[STORED DATA Boundary: Start]

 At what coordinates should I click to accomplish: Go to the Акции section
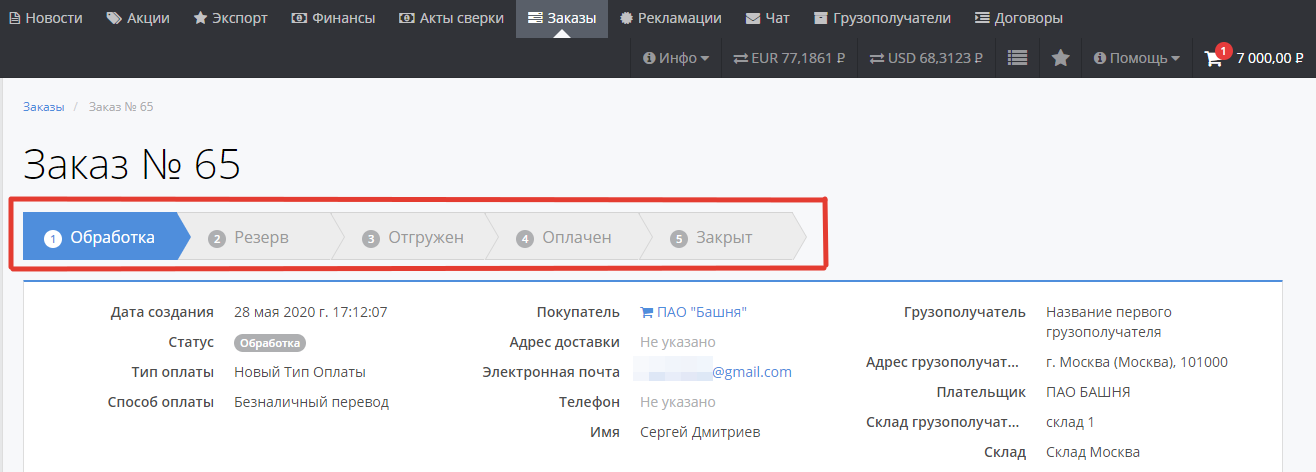(x=138, y=18)
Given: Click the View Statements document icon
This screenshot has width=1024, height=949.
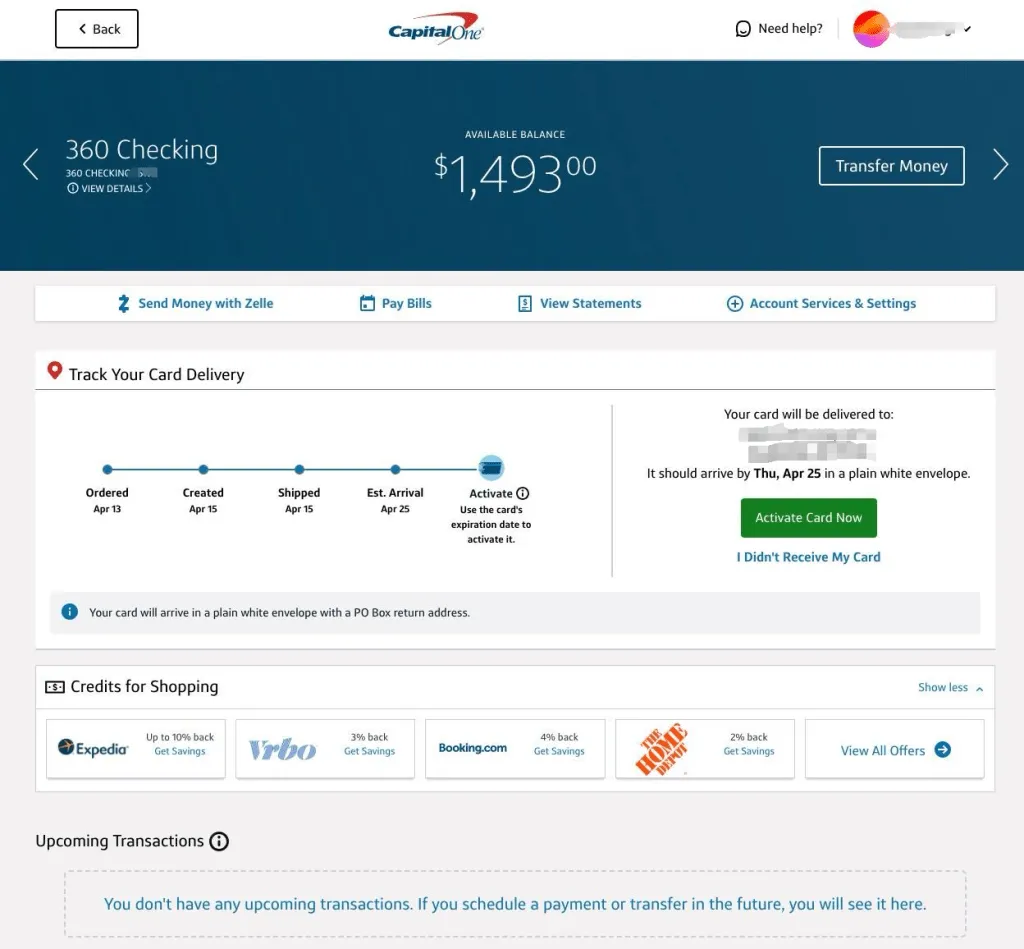Looking at the screenshot, I should coord(525,304).
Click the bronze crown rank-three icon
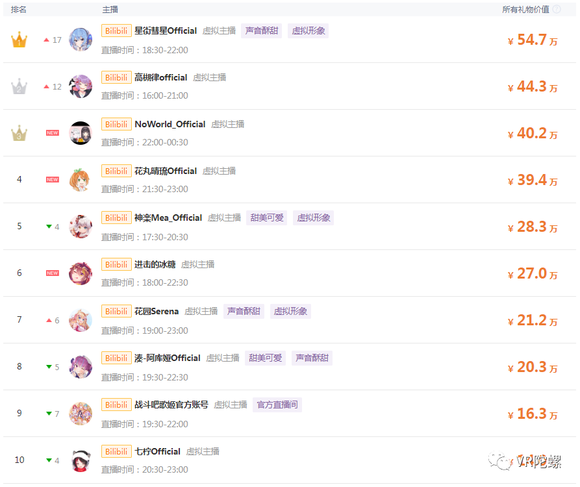The height and width of the screenshot is (487, 580). [19, 133]
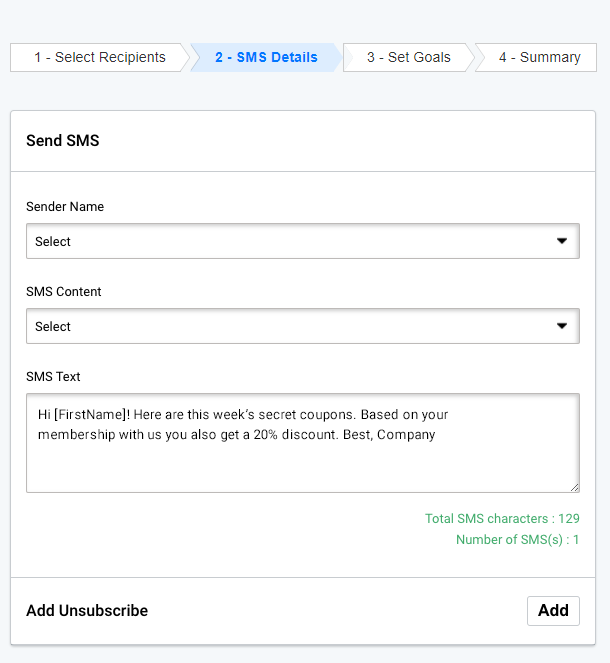Click the Sender Name field label
Viewport: 610px width, 663px height.
(x=65, y=207)
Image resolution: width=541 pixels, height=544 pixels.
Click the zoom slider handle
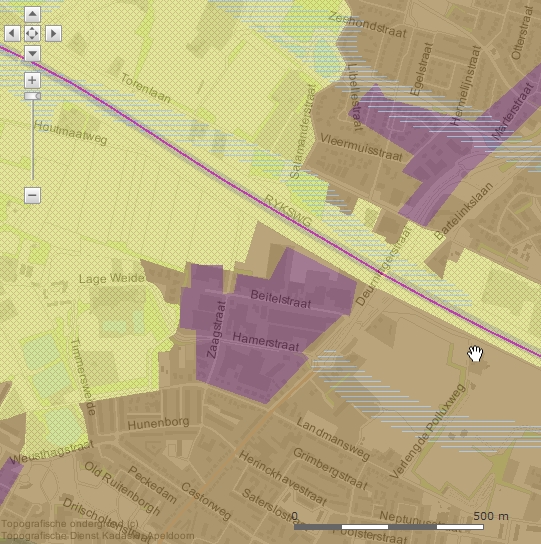click(x=33, y=96)
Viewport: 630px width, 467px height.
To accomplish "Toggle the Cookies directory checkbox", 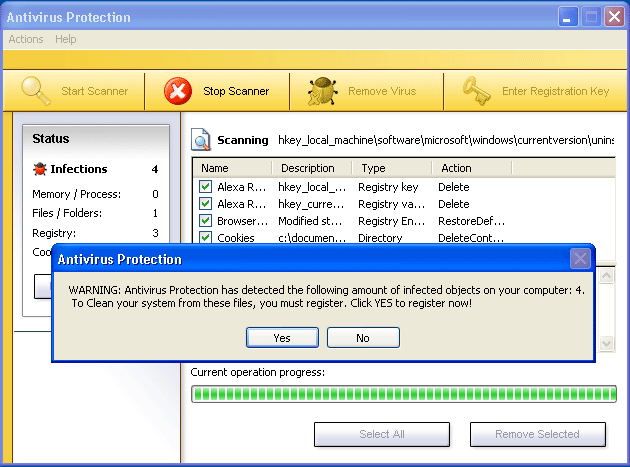I will click(x=205, y=238).
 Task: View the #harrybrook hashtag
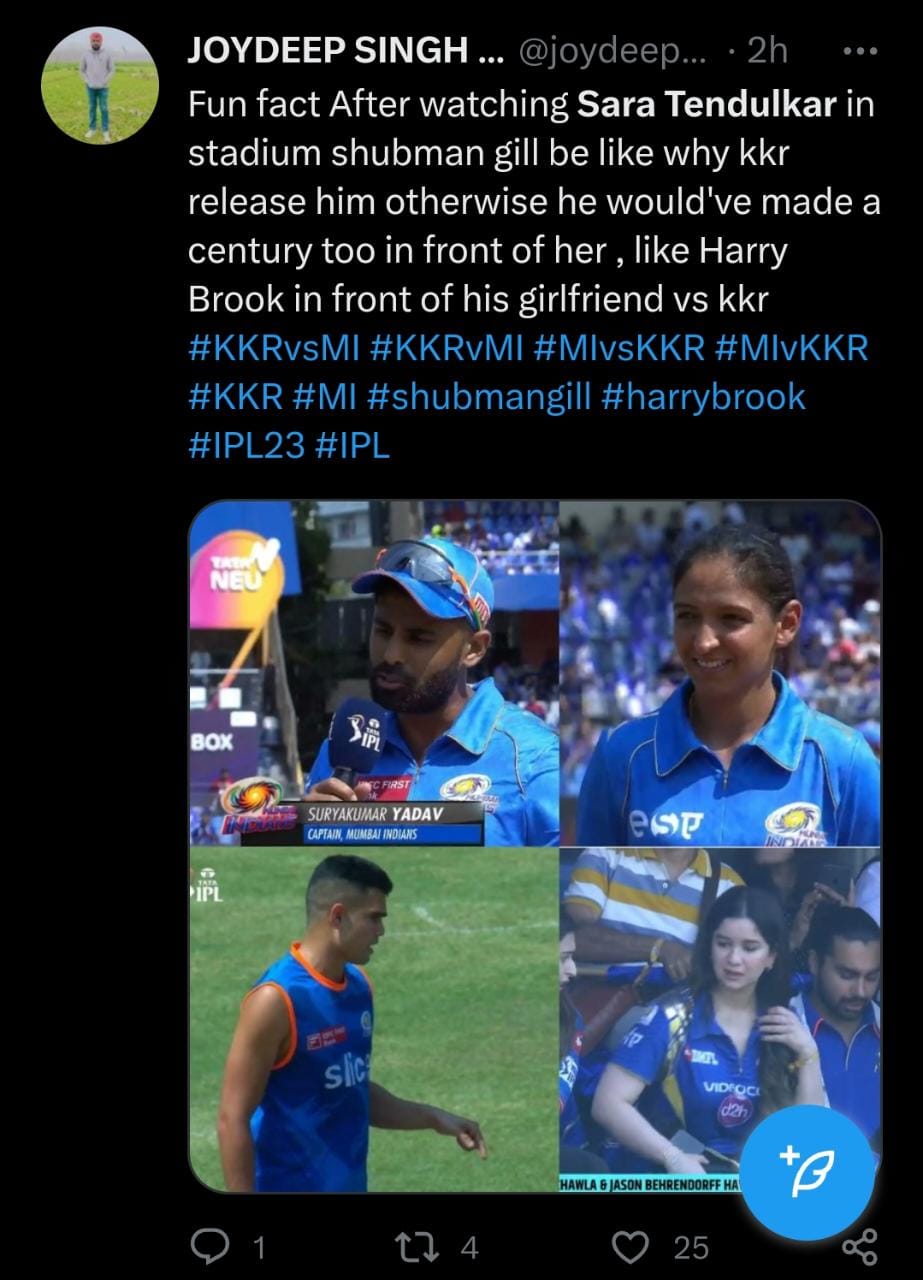703,396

[STORED DATA Boundary: End]

The stretch above running from the line with "Given: Click the" through the line with "Viewport: 630px width, 467px height." is all you should copy, exactly, leaving out the pictures.

Given: Click the View Statements document icon
This screenshot has width=1024, height=949.
Looking at the screenshot, I should coord(525,304).
Click the bronze crown rank-three icon
The height and width of the screenshot is (487, 580). [19, 133]
Click the Sender Name field label
Viewport: 610px width, 663px height.
(x=65, y=207)
Image resolution: width=541 pixels, height=544 pixels.
Click the zoom slider handle
click(x=33, y=96)
Viewport: 630px width, 467px height.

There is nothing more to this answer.